Lessons on how to treat older workers
READING the letters by Mr Dennis Heath ("Over 50 is not over the hill"; Nov 5) and Mr Peter Chua ("Over-50 and jobless: How he made it back despite discrimination"; last Saturday) reminded me how starkly different our society generally treats older employees compared to the treatment in other countries.
When I joined Lexmark in Singapore, I got to work with many colleagues in the headquarters located in Lexington, Kentucky, in the United States.
What struck me most about the staff at the headquarters was that many of them were over 50. Besides the fact that most of them were in non-management positions, even more startling was that they treated me as an equal, even though I was more inexperienced and relatively much younger than them.
Mutual respect for one another was clearly evident, be it younger bosses talking to the over-50 staff, or these older workers interacting with their younger colleagues.
What was especially enlightening was that these older workers were well-respected and adequately compensated despite their non-managerial roles.
There are several lessons we can learn on how to treat older employees in Singapore.
First, just because an older employee is not in a high post does not mean he is of no value to an organisation.
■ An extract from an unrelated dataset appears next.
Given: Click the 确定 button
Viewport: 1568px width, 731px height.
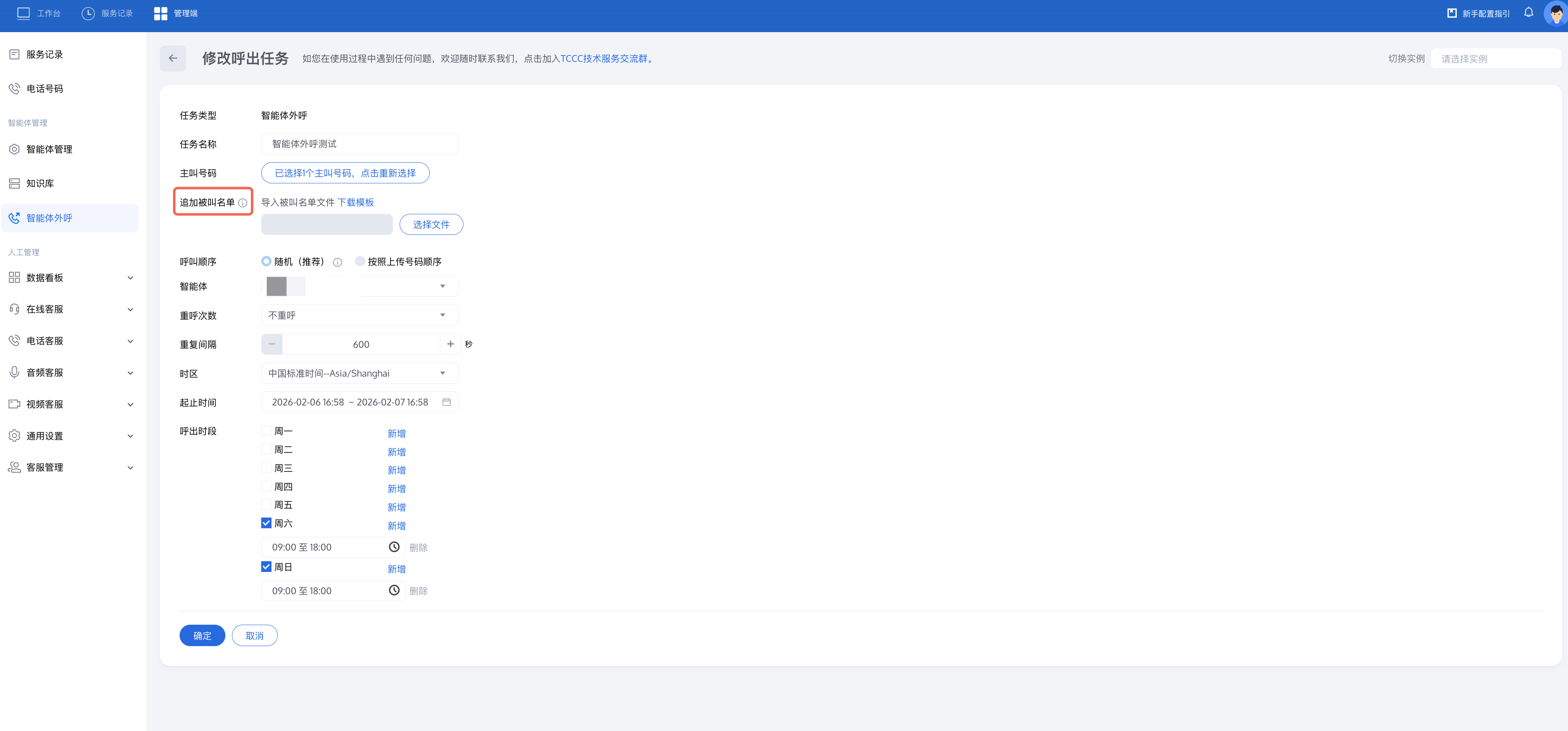Looking at the screenshot, I should pos(202,635).
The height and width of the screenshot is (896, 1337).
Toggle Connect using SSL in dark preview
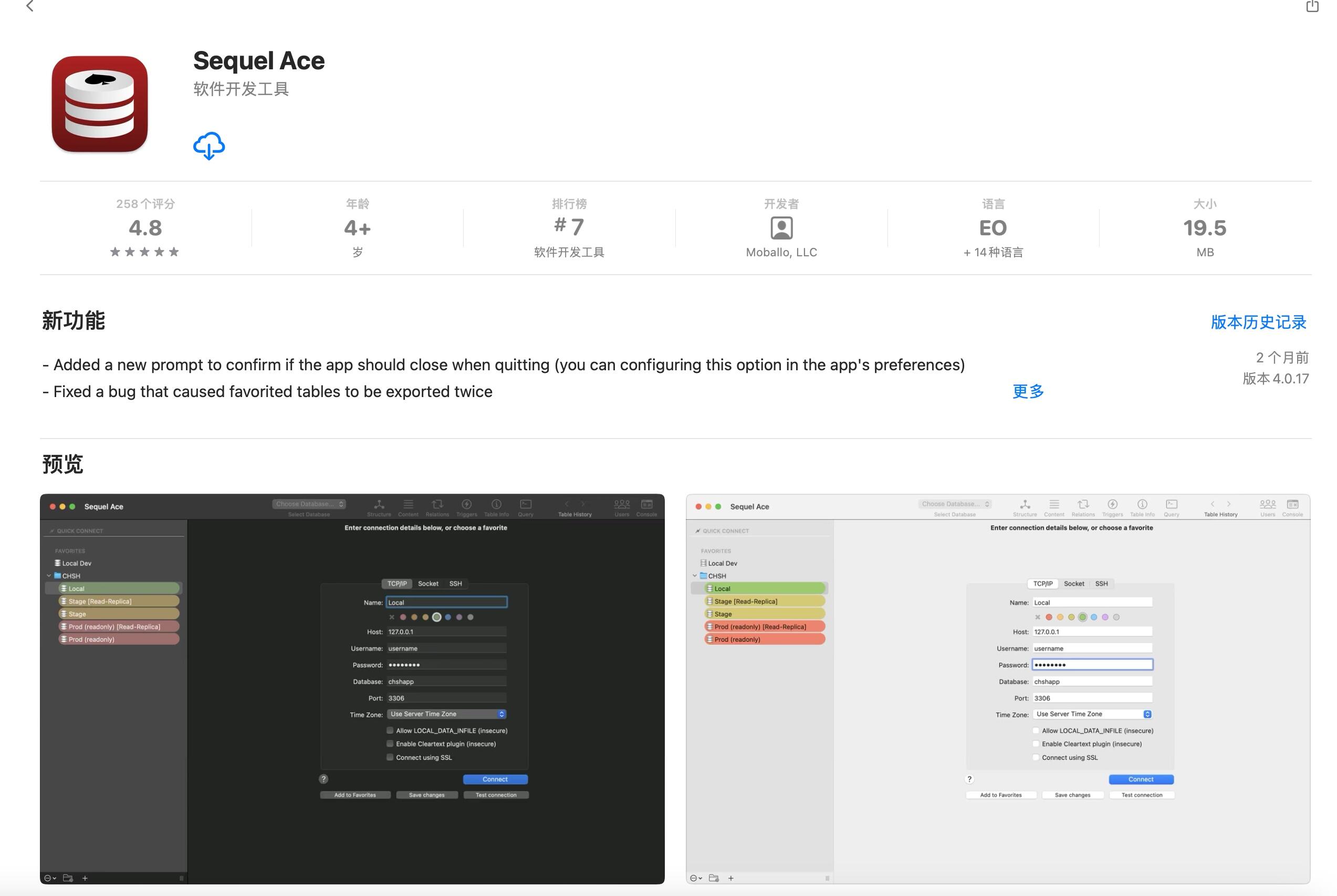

He might not have the aptitude or desire to manage people, but he can still contribute immensely.
Depth of expertise that comes from experience is something that is lacking in many local companies, because many workers are driven by the need to "move on".
Second, an organisation should adequately compensate older employees because their experience and expertise gained over the years, when tapped correctly, bring great benefits.
Just because a person over 50 holds a similar position as a younger employee does not mean that their contributions are the same.
In hiring, should a particular job position be of the same value to a company, no matter who is holding the post? Is a job title promotion the only justification to give an employee a pay rise?
Lastly, mutual respect is key to maximising our labour force.
In Singapore, I get the feeling that old age is not an issue only when one is holding a high position in an organisation.
In Singapore, an employee who is over 50 (or even over 40) and in a non-management position is considered to have reached a standstill in his career, and therefore should not be accredited much respect.
Younger employees should treat their older colleagues with respect no matter what title they hold, and older workers should not look down on the younger ones.
Similarly, the management should treat all employees with respect, no matter their age and positions.
Not only will this make for a more pleasant working environment, it will also motivate employees to stay on and give their best.